The good news about markets hitting new lows is that investors can snap up deals on stellar stocks that rarely go on sale. Nearly every member of the Dow Jones Industrial Average is in negative territory for 2022, with many stocks down 20% or more.

Coca-Cola (KO -0.73%) isn't in that camp. The beverage giant is trouncing the market so far this year -- down a little over 4% versus 20% for the Dow. That's thanks to its impressive earnings outlook and expectations that its business can sail through any potential recession on the way.

With that big picture in mind, let's look at whether Coca-Cola stock seems like a good buy right now.

Set for success

In many ways, Coca-Cola was built for this moment. Demand has spiked through most of 2022 as consumers shifted spending toward things like travel and experiences after two years of social distancing. Coke's business was hit harder than PepsiCo's (PEP -1.03%) during the earlier phases of the pandemic because it gets more sales from on-the-go drinks. That focus set the foundation for a bigger rebound.

*Record set:*
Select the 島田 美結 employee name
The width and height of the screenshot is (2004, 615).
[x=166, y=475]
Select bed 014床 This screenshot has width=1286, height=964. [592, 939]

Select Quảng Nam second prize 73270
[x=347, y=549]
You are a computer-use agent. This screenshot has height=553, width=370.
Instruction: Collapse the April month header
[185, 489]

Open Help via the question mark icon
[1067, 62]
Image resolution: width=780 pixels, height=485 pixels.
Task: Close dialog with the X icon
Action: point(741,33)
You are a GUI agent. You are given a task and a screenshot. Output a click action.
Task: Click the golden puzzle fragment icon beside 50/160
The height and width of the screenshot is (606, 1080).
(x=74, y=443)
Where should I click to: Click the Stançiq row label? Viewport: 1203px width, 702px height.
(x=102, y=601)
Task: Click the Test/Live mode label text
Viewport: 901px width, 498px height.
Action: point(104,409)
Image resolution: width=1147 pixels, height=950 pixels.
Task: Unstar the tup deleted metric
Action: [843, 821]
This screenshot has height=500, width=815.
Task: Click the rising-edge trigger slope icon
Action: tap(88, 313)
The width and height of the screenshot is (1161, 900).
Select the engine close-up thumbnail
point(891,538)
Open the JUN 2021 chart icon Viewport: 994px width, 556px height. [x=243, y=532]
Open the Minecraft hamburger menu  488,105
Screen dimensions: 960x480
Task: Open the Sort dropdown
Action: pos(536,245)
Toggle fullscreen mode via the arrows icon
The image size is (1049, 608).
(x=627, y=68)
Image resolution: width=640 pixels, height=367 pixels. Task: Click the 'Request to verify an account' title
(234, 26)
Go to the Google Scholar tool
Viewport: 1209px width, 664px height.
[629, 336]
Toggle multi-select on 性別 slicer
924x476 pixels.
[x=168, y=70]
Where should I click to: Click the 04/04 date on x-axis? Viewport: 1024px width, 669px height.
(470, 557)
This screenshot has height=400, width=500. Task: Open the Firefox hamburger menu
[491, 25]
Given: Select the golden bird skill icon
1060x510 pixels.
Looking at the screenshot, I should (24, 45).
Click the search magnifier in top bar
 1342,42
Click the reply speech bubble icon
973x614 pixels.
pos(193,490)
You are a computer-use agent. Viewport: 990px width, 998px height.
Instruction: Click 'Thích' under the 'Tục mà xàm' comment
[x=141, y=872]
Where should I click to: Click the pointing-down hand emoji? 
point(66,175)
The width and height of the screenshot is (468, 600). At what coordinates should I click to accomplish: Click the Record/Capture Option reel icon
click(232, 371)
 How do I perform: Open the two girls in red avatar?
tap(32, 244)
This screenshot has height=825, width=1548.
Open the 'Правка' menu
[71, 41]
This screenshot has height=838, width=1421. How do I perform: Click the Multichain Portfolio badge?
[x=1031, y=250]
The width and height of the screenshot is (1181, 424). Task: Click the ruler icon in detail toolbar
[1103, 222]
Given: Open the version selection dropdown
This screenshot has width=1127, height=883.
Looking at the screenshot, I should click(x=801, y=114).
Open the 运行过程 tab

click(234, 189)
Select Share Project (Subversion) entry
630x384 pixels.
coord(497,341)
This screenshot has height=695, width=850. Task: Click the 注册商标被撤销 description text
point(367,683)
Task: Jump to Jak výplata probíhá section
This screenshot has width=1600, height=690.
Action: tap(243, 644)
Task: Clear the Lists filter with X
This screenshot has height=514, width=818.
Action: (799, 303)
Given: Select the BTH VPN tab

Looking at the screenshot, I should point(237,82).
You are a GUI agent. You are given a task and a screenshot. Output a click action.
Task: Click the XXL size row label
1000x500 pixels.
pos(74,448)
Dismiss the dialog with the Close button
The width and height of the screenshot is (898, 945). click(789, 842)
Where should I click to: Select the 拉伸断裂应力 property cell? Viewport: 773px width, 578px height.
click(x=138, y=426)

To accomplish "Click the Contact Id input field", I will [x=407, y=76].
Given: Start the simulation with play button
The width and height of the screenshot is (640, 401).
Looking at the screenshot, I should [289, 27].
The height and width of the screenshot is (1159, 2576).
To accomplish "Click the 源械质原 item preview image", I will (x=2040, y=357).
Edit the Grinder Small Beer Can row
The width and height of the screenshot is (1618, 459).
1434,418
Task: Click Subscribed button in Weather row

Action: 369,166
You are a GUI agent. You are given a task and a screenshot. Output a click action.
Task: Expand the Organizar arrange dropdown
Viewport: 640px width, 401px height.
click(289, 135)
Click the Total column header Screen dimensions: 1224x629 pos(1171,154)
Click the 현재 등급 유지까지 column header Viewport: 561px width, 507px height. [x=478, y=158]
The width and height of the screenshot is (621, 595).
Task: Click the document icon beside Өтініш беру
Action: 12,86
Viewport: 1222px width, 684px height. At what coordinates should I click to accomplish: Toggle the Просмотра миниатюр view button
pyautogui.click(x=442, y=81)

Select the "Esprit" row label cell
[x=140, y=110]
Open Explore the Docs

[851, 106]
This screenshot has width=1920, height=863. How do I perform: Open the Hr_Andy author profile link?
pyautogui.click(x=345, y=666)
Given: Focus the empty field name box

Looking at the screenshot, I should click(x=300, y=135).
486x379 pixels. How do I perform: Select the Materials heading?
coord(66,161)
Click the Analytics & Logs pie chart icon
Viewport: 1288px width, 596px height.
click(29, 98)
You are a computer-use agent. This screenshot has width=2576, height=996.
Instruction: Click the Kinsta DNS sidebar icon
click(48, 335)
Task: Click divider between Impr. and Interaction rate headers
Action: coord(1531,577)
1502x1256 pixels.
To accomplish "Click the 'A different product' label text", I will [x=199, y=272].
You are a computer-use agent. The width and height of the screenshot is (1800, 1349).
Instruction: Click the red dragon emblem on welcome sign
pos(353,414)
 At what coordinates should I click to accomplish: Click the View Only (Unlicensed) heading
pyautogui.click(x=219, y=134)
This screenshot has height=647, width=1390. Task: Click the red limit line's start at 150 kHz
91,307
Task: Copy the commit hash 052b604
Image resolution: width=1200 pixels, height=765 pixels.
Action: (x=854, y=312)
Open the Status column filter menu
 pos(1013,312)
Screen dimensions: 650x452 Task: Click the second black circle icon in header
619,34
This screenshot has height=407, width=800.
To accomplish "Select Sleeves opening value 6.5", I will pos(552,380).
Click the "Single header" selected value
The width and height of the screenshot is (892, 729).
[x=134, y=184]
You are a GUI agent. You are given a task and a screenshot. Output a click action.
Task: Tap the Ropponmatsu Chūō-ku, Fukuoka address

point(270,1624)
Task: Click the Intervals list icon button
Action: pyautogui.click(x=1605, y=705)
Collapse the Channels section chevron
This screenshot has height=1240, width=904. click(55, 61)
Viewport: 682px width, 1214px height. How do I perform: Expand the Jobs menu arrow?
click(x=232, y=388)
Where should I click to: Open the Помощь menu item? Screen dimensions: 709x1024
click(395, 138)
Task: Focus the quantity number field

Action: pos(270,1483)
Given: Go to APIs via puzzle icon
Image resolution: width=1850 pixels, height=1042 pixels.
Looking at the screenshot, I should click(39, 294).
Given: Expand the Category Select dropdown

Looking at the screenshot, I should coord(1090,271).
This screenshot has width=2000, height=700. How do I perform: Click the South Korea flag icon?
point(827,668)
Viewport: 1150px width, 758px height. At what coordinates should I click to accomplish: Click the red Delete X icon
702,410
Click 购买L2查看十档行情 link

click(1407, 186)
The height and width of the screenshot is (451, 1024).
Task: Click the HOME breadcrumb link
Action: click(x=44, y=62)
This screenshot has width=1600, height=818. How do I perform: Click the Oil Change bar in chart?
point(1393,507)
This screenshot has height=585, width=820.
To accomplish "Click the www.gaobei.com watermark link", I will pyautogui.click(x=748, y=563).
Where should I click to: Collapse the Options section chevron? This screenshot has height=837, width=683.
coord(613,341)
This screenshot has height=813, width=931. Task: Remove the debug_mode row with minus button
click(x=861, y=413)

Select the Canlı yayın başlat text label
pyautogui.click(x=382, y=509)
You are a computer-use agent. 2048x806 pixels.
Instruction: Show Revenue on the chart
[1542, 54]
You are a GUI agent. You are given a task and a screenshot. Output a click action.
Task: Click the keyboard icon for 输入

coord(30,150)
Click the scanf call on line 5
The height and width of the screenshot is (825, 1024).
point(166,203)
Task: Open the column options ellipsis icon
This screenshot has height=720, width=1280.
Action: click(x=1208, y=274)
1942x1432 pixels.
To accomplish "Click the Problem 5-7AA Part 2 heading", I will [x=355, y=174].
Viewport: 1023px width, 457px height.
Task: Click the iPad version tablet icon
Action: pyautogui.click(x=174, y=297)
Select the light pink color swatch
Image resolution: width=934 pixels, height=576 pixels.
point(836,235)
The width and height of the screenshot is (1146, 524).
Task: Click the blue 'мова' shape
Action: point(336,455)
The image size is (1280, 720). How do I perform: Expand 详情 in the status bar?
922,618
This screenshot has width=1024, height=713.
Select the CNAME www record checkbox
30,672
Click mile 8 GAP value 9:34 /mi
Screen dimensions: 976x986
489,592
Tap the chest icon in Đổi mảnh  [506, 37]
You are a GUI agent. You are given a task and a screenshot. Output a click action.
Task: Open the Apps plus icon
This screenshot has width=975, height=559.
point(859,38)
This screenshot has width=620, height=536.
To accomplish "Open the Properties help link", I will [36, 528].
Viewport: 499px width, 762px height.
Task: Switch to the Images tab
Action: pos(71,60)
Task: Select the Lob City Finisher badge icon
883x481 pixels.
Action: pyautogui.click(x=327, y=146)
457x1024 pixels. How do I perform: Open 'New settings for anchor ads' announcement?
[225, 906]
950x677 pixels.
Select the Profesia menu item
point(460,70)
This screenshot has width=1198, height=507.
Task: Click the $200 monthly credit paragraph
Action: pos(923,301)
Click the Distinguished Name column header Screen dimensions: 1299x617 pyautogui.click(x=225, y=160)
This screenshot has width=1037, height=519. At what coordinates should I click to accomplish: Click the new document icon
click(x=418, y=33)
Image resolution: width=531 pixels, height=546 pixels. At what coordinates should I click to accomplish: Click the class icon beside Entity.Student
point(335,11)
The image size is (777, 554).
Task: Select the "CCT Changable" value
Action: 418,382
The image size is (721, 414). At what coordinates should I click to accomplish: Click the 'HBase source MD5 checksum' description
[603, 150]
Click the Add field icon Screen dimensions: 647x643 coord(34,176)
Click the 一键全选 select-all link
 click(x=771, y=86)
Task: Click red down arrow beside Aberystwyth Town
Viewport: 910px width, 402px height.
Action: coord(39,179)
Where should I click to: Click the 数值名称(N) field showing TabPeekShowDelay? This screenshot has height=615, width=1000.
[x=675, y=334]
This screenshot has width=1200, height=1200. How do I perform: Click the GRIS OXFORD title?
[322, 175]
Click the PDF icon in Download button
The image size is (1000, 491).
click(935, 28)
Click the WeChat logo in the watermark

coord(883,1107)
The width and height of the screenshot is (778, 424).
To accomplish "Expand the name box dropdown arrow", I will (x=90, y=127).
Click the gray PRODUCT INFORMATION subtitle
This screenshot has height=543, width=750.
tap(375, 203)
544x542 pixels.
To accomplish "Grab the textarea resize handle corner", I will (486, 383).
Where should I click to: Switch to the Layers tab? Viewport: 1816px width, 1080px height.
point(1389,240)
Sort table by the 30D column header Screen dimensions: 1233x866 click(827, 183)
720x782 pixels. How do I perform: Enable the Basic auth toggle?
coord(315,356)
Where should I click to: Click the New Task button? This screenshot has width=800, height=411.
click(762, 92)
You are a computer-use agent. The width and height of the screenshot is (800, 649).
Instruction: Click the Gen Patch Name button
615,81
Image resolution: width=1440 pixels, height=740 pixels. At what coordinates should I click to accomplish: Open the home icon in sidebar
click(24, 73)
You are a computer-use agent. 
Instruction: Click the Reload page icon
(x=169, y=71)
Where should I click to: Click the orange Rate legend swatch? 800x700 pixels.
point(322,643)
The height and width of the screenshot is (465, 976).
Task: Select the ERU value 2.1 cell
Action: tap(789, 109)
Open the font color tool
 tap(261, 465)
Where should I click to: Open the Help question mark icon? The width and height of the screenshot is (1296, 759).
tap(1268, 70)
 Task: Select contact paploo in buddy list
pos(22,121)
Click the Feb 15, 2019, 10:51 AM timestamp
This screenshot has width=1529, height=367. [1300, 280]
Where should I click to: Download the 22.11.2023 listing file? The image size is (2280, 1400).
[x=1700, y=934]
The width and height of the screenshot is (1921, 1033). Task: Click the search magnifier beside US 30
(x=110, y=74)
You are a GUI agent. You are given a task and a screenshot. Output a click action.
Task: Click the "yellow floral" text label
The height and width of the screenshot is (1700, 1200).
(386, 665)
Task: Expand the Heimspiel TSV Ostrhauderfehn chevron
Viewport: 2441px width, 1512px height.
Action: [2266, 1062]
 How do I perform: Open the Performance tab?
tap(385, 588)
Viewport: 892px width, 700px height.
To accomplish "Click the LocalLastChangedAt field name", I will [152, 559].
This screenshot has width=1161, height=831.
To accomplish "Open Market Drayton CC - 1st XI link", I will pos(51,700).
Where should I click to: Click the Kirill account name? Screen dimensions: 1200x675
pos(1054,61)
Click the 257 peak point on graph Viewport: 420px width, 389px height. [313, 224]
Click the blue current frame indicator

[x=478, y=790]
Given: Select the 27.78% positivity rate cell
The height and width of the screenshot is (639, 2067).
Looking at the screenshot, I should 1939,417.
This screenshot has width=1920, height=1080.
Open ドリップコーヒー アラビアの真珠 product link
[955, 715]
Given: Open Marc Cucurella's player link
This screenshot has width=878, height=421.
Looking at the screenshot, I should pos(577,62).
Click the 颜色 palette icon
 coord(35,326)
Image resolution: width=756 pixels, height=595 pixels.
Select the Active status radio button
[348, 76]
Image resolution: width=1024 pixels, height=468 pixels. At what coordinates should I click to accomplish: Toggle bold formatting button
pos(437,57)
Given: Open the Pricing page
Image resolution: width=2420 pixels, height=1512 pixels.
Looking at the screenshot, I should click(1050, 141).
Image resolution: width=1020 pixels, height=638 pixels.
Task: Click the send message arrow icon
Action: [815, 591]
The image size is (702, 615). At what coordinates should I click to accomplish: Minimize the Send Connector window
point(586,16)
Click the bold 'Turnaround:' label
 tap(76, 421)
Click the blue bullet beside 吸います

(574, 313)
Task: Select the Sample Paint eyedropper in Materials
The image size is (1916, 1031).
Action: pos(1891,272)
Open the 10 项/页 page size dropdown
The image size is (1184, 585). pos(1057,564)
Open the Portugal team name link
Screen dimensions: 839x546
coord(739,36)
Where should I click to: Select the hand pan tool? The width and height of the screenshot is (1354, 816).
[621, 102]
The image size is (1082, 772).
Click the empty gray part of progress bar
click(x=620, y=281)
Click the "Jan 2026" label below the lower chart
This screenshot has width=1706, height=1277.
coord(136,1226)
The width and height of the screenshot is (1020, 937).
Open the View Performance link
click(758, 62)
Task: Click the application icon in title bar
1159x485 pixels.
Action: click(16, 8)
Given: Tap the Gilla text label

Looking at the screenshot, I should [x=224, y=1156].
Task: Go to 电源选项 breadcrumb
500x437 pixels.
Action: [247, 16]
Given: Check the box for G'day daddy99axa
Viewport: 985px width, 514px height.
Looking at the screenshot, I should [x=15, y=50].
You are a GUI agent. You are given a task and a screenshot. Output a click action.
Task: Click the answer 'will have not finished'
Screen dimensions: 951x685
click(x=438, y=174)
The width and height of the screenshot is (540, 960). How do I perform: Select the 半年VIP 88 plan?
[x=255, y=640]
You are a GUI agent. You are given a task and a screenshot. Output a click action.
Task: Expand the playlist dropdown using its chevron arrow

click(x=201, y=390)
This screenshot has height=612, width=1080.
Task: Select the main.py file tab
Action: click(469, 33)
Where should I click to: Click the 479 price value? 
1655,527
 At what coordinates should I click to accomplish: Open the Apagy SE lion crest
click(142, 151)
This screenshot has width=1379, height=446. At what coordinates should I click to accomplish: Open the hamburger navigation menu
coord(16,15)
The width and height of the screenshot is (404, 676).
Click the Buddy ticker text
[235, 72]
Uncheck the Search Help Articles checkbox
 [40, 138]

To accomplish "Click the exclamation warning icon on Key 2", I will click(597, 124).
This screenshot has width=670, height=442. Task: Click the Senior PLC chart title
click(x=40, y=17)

*Exercise instructions:*
For each statement below, say whether it agrees with the text on Coca-Cola stock, answering yes or no and quoting the words of the text that decide it. 1. So far in 2022, Coca-Cola stock has fallen less than the Dow. 2. Early in the pandemic, Coke's business was hurt less than PepsiCo's. 3. Demand fell through most of 2022.

*Expected output:*
1. Yes: "down a little over 4% versus 20% for the Dow"
2. No: "Coke's business was hit harder than PepsiCo's"
3. No: "Demand has spiked through most of 2022"